Aeroflotgirl · 20/06/2018 22:05

My goodness poor you op, of corse it is a non event. The woman sounds nasty and aggressive.

LOliver123 · 20/06/2018 22:08

Not a place I would go to again with my child!

Awwlookatmybabyspider · 20/06/2018 22:09

A non event. ODFOD.
I think to be honest management are too scared of the repercussions if they do ban her to be honest.
Hopefully one day she'll meet her match.

Thewheelshavefallenoffthebus · 20/06/2018 22:10

I think what upset me most was that my eldest dc (very engaging and happy) visibly flinched and cried when another woman addressed him in the soft play after this incident (she only said Hello) - he was clearl unsettled and upset by what Waynetta has done and seemed to be expecting the new lady who had just come in to shout too.

OP posts:
flippinthebird · 20/06/2018 22:14

Shump are you waynetta?

APlaceInTheWinter · 20/06/2018 22:20

The woman sounds horrendous but as a PP said if my DC put their hand in someone else's crisps, I would apologise not give them grief for having the crisps in there in the first place.
If you frequent places where the management are too frightened to act against other customers then you need to consider how important it is to you to be in the right. Being in the right won't protect you if someone decides to 'floor' you and I imagine you being right won't be much comfort to your DCs if they end up witnessing shouting and fighting.
If I were you, I'd find another soft play.
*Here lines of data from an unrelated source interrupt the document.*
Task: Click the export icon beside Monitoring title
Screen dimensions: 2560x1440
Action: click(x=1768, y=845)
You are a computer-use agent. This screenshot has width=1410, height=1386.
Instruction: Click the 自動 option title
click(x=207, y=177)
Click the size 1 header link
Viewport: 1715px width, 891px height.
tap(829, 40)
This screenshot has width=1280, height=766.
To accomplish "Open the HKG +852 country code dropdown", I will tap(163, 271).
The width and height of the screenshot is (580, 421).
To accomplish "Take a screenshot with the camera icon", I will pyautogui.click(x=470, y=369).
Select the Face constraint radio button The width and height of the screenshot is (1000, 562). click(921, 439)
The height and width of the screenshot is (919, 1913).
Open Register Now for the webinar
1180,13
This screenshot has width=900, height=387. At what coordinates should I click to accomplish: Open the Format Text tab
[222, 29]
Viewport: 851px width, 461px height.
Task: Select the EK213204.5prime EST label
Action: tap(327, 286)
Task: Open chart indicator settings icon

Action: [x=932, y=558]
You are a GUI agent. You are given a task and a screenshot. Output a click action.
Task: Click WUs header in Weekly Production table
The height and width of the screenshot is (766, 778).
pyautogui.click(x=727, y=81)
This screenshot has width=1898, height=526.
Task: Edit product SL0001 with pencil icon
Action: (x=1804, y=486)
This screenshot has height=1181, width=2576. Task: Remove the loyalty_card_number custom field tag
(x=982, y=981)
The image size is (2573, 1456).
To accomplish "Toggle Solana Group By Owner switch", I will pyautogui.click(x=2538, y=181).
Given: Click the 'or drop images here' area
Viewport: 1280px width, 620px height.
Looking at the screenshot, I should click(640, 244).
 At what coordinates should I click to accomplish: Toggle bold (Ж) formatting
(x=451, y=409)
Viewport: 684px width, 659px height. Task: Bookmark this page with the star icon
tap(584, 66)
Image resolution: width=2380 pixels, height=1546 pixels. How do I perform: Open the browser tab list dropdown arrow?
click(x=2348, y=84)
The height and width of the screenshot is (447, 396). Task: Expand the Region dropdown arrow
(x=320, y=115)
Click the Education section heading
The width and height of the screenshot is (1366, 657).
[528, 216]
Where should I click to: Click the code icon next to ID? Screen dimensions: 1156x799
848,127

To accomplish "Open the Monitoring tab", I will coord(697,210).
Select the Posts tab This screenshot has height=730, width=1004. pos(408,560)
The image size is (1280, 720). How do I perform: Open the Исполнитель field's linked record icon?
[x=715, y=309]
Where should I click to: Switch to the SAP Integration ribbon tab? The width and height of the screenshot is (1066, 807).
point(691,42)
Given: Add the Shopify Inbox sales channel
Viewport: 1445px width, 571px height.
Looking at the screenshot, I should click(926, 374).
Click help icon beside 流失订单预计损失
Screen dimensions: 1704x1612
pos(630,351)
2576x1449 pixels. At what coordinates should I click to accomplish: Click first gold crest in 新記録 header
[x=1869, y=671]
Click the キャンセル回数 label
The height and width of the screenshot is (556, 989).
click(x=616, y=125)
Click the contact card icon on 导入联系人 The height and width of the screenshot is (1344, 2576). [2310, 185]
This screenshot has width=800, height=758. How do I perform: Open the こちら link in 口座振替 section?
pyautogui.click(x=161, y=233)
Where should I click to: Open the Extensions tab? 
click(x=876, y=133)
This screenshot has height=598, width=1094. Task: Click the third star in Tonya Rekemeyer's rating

Awwlookatmybabyspider · 20/06/2018 22:24

Sugar perhaps if op had ha very said that
Waynetta would have shit herself. Bullies often do when theyre stood up to

BrendasUmbrella · 20/06/2018 22:30

You sound very superior. And it's sounds like a non-event.

I won't tell you what you sound like...

junedaze · 20/06/2018 22:31

What's with the Waynetta comment then, OP? Are you trying to paint this woman a chav?

What would YOU paint her as?

gryffen · 20/06/2018 22:33

Complain to a head office (if soft play is a ckmpany) or write a letter with a FOI for CCTV and say you and staff were threatened and action will be taken for failure to safeguard vulnerable adults and children from violence.

Had to do same in company up here and it fast shifted her and passed onto police two years ago.

If she actually touched you or child then you also have grounds for assault.

Hope that helps
(Security 10+ years)

Hoopaloop · 20/06/2018 22:33

Really? Waynetta sounds like a complete bullying cacker.

Thewheelshavefallenoffthebus · 20/06/2018 22:40

Thanks x x x

I asked about cctv to be told it doesn’t record as they aren’t allowed to record children.

So, you can do anything and there’s no record?!?

Absolutely ridiculous

OP posts:
cherish123 · 20/06/2018 22:42

Waynetta! That's great. I can just imagine her. I've used that term to describe undesirables.😆On a serious note, this is aggressive and awful behaviour.

tillytrotter1 · 20/06/2018 22:42

You sound very superior. And it's sounds like a non-event.

I would certainly feel superior when confronted with this type of person, you make it sound like a bad thing being superior. It simply means that one has more civilised standards.